Корни. О сплетеньях жизни и семейных тайнах
начало
Когда папа умер, а я во всех смыслах и без всяких сомнений все еще была его дочерью, я начала раз в неделю ездить в городскую оранжерею. Семь раз, по понедельникам, я отправлялась на городском трамвае греться в застекленном здании, где обитало множество растений. Никто не предупредил меня, что тяжелые и горькие потери могут вылиться в самые заурядные неприятности вроде климатического дискомфорта. В книжках я такого не видела, поэтому оказалась не готова к тому, что поток ледяного холода расползется по всем моим венам и по всему телу. Я не знала, что моим траурным одеянием станут лыжные перчатки и флисовая куртка.
Семь понедельников я просидела под сверкающим куполом, под листьями размером с крыло самолета. Я нежилась в лучах зимнего солнца, хоронилась под перистыми ветвями пальм и саговника. Пока я погружалась в себя, вокруг распускалась во всей красе ажурная листва и лианы проникали мне в душу, связывая мое горе. Лепестки и листики шелестели в такт моим мыслям – тихо, тихо.

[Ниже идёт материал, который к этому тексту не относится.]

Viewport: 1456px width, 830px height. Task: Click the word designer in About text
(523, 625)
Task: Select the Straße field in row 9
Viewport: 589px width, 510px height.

Семь раз после папиной смерти, по понедельникам, я приходила в этот стеклянный храм, чтобы побыть рядом с растениями и ощутить их насыщенную испарину. Теперь с некоторым удивлением и даже грустью я понимаю, что люди, особенно «неверующие» и не соблюдающие традиционные ритуалы, скорбят в самых неожиданных и даже странных местах. Все мы примерно представляем себе, что бывает, когда умирают наши близкие, однако наши представления зачастую оказываются неверными – по меньшей мере неполными, – ибо каждый скорбит по-своему, а следовательно, по-своему переживает утрату.